Anche ai fini della certificazione delle competenze, tanto più nel caso dell’alternanza, vale
la pena di prevedere una articolazione dell’attività scolastica in fasi diverse, caratterizzate
da obiettivi specifici necessari per assicurare una proficua frequenza degli anni successivi
del percorso scolastico e garantire nel contempo l'acquisizione di un insieme organico di
conoscenze e competenze che si integrino con quelle già acquisite nell’iter precedente:
a. una prima fase di orientamento o di approccio all’esperienza
b. una seconda fase di prima professionalizzazione (primo approccio alle
tecniche e ai processi di lavorazione), di sviluppo delle competenze, con
azioni di sostegno utili a consolidare le scelte effettuate e a far emergere
eventuale fabbisogno di ri-orientamento. Essendo prevista sul campo,
l’applicazione pratica dà al modulo svolto un appeal che altrimenti sarebbe
difficile da ottenere in classe con lezioni frontali
c. Fase di professionalizzazione di secondo livello (inserimento nella realtà
produttiva con competenze e compiti specifici); viene svolta in azienda, dove
i giovani prendono contatto con la realtà aziendale in cui sono inseriti e con
le problematiche relative agli argomenti trattati
d.
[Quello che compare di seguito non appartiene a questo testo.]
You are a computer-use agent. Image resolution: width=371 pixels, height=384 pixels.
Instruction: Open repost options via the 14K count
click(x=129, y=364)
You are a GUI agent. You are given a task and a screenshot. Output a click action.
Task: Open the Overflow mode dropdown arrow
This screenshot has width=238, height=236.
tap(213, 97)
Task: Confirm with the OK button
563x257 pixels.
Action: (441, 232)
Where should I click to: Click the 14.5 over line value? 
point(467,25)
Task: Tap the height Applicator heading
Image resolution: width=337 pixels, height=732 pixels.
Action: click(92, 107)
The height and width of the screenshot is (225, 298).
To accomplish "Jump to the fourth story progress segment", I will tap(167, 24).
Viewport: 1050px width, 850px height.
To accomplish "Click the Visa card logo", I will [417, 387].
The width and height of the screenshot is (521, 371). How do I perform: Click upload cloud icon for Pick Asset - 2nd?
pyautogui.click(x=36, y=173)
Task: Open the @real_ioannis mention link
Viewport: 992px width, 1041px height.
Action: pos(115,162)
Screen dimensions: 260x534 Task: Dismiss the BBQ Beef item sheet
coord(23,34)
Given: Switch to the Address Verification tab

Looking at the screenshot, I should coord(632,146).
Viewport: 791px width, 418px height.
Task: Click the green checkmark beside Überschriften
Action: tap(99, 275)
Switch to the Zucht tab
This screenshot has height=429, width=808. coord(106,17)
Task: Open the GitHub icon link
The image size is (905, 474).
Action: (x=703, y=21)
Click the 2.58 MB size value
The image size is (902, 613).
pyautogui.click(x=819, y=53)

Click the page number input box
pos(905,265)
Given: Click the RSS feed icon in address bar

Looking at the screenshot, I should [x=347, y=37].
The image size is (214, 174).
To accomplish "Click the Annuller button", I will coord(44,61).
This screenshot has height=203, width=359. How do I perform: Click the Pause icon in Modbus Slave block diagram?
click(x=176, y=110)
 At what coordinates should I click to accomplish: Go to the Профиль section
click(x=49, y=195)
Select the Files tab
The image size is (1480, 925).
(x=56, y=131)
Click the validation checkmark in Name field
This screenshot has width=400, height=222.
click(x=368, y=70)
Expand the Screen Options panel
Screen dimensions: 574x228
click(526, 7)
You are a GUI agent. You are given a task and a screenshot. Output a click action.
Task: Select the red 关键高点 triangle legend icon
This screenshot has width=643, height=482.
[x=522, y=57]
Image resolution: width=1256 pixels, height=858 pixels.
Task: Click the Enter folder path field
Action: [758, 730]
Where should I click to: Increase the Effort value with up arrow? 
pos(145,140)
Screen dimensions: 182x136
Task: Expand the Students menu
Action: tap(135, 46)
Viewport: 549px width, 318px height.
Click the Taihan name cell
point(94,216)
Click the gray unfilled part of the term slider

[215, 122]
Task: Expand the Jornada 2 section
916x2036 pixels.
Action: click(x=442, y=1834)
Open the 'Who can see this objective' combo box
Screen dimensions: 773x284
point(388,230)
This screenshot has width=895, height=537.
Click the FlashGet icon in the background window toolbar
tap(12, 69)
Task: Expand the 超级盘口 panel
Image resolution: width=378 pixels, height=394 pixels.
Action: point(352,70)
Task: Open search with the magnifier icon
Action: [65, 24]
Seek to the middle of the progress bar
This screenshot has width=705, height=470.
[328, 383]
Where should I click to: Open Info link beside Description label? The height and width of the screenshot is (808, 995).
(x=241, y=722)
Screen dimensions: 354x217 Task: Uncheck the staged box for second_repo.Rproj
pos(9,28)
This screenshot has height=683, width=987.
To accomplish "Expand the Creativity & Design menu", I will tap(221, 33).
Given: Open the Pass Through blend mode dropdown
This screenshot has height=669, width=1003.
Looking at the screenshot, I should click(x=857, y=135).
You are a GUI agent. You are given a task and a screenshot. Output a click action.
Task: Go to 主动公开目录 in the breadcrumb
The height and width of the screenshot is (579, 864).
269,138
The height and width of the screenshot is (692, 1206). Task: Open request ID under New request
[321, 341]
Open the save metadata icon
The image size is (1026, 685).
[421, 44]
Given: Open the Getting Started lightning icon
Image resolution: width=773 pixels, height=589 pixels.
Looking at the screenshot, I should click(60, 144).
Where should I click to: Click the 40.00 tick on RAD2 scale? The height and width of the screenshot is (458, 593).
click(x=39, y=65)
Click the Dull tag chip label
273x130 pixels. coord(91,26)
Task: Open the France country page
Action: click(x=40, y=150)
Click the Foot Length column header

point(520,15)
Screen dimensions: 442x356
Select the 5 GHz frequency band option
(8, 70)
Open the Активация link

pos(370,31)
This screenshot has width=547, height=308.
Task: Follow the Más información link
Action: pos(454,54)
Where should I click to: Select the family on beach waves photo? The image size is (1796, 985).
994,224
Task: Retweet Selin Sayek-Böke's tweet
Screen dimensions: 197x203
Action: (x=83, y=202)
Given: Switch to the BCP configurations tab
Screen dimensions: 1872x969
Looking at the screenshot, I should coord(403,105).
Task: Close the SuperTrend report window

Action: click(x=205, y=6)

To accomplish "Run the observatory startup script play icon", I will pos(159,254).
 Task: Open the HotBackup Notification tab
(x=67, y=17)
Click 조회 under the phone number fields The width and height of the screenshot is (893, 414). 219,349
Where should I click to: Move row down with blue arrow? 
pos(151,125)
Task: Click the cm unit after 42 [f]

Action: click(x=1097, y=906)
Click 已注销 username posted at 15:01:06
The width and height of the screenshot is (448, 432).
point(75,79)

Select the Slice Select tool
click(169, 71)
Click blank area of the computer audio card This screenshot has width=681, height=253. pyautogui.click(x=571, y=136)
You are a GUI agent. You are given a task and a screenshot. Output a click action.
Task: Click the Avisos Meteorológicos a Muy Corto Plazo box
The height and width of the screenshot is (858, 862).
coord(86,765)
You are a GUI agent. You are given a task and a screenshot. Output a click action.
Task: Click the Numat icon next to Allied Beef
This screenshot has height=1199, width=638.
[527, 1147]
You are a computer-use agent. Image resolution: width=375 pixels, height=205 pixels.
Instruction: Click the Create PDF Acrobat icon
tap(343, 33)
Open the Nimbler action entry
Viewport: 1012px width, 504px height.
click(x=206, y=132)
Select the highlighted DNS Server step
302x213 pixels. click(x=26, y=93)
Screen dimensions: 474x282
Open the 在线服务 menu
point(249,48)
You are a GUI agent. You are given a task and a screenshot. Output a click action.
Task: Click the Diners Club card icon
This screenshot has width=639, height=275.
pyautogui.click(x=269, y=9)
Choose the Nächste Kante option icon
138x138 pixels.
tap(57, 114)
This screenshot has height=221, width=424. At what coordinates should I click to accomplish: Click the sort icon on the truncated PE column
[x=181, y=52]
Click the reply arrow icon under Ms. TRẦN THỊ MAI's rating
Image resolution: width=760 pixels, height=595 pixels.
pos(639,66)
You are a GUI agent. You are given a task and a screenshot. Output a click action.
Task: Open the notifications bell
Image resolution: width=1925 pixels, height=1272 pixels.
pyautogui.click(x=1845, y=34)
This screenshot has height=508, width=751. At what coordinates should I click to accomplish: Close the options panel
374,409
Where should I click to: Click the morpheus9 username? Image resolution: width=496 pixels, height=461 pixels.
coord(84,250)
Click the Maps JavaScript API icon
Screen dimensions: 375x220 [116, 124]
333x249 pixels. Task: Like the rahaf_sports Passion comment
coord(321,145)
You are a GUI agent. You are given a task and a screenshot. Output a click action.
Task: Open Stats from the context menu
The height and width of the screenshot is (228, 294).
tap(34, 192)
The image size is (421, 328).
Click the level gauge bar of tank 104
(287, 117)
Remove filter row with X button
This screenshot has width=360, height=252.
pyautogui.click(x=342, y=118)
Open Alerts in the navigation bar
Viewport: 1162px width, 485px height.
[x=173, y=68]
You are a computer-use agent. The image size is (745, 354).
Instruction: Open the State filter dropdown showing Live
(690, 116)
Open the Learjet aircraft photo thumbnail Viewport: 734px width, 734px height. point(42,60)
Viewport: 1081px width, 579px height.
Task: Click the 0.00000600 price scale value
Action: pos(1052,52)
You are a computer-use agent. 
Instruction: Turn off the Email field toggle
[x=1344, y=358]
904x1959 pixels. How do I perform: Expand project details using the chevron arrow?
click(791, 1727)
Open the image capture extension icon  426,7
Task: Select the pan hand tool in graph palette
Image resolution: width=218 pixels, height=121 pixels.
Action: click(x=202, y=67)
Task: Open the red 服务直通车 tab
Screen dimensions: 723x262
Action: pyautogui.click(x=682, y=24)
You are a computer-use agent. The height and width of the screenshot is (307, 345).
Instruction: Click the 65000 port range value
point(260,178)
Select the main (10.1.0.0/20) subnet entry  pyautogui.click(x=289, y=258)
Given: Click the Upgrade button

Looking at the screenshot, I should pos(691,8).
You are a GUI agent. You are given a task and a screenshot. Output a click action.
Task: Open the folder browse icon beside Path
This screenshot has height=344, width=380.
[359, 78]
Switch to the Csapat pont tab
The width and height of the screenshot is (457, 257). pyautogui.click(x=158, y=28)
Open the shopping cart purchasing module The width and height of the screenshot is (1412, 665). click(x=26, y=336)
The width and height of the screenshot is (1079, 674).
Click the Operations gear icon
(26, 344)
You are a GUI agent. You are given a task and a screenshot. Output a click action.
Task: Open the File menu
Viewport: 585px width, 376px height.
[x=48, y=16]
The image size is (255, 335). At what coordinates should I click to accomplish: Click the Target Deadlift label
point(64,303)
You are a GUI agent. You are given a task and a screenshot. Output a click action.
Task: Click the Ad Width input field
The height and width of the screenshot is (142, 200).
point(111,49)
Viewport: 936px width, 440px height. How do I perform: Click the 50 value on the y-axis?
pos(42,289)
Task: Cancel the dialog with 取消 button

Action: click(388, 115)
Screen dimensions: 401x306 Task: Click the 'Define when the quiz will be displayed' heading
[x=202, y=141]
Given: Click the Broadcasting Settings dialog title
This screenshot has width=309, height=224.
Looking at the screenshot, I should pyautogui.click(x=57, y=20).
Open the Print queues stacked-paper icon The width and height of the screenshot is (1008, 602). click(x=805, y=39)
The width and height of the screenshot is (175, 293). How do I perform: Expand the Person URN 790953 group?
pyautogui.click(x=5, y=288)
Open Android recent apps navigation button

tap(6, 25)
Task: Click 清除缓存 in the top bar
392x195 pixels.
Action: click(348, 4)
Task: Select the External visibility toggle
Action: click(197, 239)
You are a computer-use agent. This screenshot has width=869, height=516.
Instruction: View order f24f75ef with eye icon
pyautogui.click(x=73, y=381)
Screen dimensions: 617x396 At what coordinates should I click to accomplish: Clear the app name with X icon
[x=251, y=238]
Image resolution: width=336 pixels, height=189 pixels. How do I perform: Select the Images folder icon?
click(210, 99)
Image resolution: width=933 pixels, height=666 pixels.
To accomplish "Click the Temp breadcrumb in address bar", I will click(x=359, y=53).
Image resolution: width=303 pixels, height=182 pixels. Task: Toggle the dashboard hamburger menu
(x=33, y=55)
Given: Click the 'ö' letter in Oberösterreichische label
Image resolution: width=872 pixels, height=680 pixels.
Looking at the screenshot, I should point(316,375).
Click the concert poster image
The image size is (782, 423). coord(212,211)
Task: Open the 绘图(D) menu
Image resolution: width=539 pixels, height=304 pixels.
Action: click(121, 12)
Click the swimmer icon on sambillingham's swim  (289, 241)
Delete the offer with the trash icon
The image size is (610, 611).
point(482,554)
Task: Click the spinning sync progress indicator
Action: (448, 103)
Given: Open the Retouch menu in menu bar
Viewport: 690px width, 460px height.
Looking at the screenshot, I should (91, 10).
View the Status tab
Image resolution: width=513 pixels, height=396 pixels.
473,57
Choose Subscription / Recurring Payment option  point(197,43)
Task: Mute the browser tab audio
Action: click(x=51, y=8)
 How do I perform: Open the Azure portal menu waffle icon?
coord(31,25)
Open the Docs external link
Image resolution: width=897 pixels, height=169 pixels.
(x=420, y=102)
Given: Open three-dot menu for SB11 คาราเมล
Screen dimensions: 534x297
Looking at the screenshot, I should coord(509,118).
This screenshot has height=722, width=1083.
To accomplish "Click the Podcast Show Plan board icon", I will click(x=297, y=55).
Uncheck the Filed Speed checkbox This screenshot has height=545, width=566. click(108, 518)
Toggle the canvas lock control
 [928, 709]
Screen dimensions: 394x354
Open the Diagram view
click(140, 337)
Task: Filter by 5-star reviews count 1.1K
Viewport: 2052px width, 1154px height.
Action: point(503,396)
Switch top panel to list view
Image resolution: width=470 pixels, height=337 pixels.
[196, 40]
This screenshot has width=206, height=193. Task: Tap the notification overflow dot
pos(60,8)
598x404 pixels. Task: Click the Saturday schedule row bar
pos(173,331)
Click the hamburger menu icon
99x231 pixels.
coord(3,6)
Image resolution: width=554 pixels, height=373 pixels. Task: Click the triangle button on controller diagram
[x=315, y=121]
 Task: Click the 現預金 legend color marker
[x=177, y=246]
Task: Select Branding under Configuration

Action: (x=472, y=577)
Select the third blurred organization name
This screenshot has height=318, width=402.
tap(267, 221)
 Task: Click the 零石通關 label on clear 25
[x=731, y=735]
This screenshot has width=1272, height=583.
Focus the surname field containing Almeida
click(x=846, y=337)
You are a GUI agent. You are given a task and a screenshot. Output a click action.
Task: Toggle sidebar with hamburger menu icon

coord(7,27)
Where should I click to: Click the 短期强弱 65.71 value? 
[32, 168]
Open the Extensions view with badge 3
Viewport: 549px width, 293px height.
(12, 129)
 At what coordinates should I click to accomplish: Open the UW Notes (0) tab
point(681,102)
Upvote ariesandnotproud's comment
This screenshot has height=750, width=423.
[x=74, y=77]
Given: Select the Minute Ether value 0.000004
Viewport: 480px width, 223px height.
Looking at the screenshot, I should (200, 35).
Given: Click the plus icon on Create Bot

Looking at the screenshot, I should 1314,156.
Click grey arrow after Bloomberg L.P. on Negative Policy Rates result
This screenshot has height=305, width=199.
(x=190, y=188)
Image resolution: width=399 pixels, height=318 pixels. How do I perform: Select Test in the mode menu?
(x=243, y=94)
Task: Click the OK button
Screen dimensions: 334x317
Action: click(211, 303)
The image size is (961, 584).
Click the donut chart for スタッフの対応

Fase della certificazione
E’ importante comunque, in considerazione del fatto che l’esperienza formativa si colloca
prevalentemente nel terzo e quarto anno, anche al fine di contrastare la tendenza alla
demotivazione che alimenta il fenomeno della dispersione scolastica e di realizzare le
condizioni affinché ogni studente possa raggiungere livelli formativi adeguati, mantenere i
momenti di attività comune nella classe, in quanto il gruppo rappresenta per il ragazzo un
punto di riferimento e sostegno importante.
Acquista significato predisporre un modello di certificazione che sia in grado di attestare il
percorso didattico ed educativo svolto e le competenze acquisite, a conclusione del
periodo di istruzione in alternanza, anche nel caso di mancato conseguimento del diploma
o della qualifica, da rilasciare all’alunno sulla base dell’accertamento dei livelli di
rendimento, di formazione e di maturazione rilevati.
Le esperienze trasferite dalle scuole a seguito delle iniziative di sperimentazione potranno
consentire di disporre di materiali prodotti appositamente, come progetti, test, schede
diagnostiche, griglie di rilevazione, report di attività individuali o di gruppo.
Le collaborazioni in rete suggeriranno alcune indicazioni utili per realizzare gli interventi e
introdurre i correttivi che si riveleranno opportuni.